Вот этот пункт его своеволия и рождает в Кириллове Сергея Курышева болезненность как естественную реакцию здорового, сильного, а главное — до безумия любящего жизнь человека, на осознанную им необходимость умереть. Жизнь его прекратила движение, перейдя в состояние сознательного приближения и инстинктивного оттягивания смерти. На протяжении спектакля перед нами — человек из плоти и крови, не фантом и не бес. Свою идею он ощущает «на клеточном уровне» и проживает в каждом слове, движении, вздохе, а потому так цепляется за фразу Ставрогина, переспрашивая:«Мысль почувствовали? Это хорошо.»

Серьёзный противник Кириллова — Пётр Верховенский. У героев Курышева и Бехтерева на протяжении спектакля постоянно возникает своеобразная дуэль. Верховенский Бехтерева — бесплотный бес. Он вездесущ, и каждый раз внезапно появляется на сцене, мелкой дробью рассыпая слова. Кириллова он раздражает. Разговаривая с Верховенским, он продолжает кидать об пол мячик, снова обнимает его ладонями. В чёрном пространстве сцены мяч этот выглядит светящейся, живой тёплой точкой: так собственную жизнь Кириллов хочет держать в руках и распоряжаться ею, раз Бога нет и не может быть. Ритм роли Кириллова странно сочетается с ритмом подкидывания мячика, и когда он попадает в руки к Верховенскому, зримо ощущаешь различие в природе этих людей.
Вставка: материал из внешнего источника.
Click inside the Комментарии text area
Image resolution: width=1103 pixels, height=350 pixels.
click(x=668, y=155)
Рядом с таким Верховенским Кириллов Курышева кажется особенно реальным и живым, несмотря на то, что болезнь захватывает всё его существо. Оно подчиняется физическому состоянию ожидания смерти, так мучающему этого «маньяка». По ходу спектакля в Кириллове нарастает напряжение и накапливается усталость. Ритм роли замедляется. Приближающаяся смерть тенью ложится на его каменеющее лицо. Свет давит уставшие, больные веки этого человека, не способного спать, ему тошно. Он медленно опускается на стул, голова теряется в тени, лишь светятся кинутые на колени кисти рук. Кириллов закрывает глаза, чтобы хоть как-то снизить невыносимое напряжение.
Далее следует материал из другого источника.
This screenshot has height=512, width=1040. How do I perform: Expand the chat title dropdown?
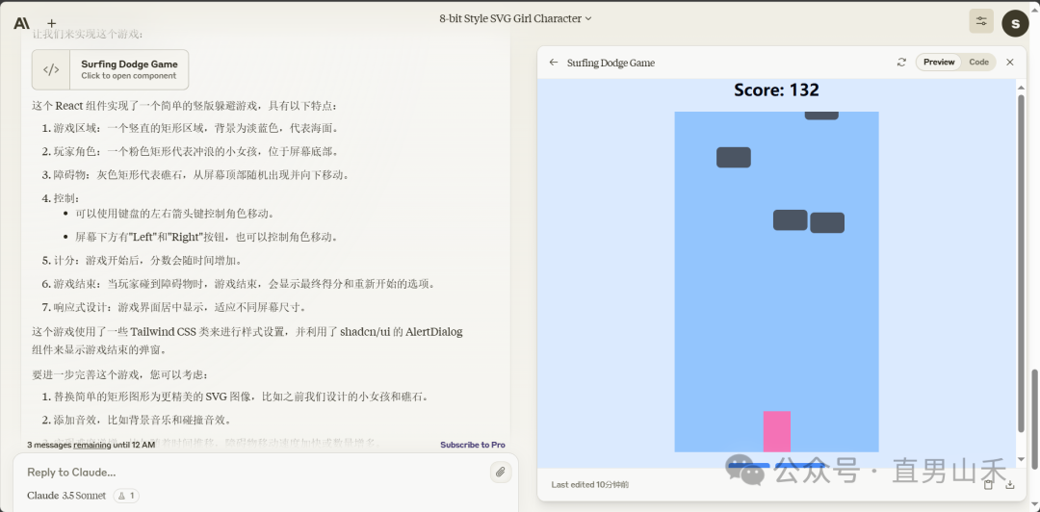point(515,18)
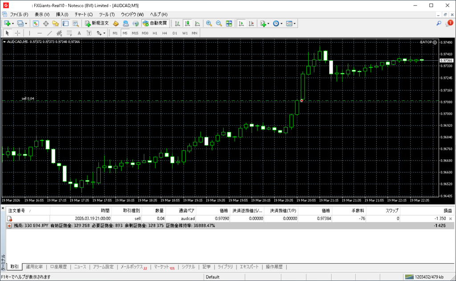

Услышав крик вбежавшего Шатова, он никак не может очнуться от охватывающего его смертельного оцепенения. В своём сознании он уже перешёл грань, разделяющую жизнь и смерть, и смотрит на Шатова мёртвыми, пустыми глазами. Весь спектакль Кириллов Сергея Курышева находился в состоянии перехода в небытие, и сейчас оно достигло критической точки. Слова о родах падают в его воспалённый мозг, на несколько минут вызывая лихорадочный процесс возвращения к жизни. Кириллов загорается, но никак не может выразить мысль, самую суть мысли:«Очень жаль, что я родить не умею, то есть не я родить не умею, а сделать так, чтобы родить, не умею…» Он произносит это не «задумчиво», как сказано у Достоевского, а со всем желанием активного добра и невозможностью его осуществления, жестами, своими большими руками пытаясь помочь себе выразить.
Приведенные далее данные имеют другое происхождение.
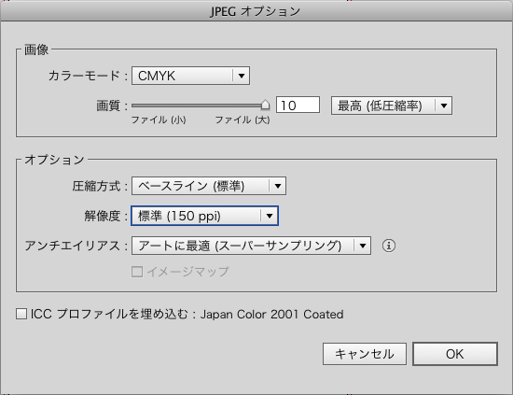The width and height of the screenshot is (513, 395).
Task: Open the アートに最適 (スーパーサンプリング) dropdown
Action: coord(251,246)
Манеру игры Сергея Курышева трудно определить традиционными терминами. Чистая жизненная энергия заполняет сцену с его появлением. А когда в герое нарастает волнение, отзывается каждая клеточка его большого тела. Руки поднимаются и, кажется, начинают говорить, дыхание учащается, из глубины вырываются непослушные слова, и сама душа стихийно изливается вместе с его ускорившейся речью.

В спектакле «Бесы» трагичен диссонанс между молодой силой Кириллова и осознанной им мучительной необходимостью умереть «из идеи». В «Доме» Сергей Курышев играет человека, который, будучи одержим идеей, воплощал её всей своей жизнью.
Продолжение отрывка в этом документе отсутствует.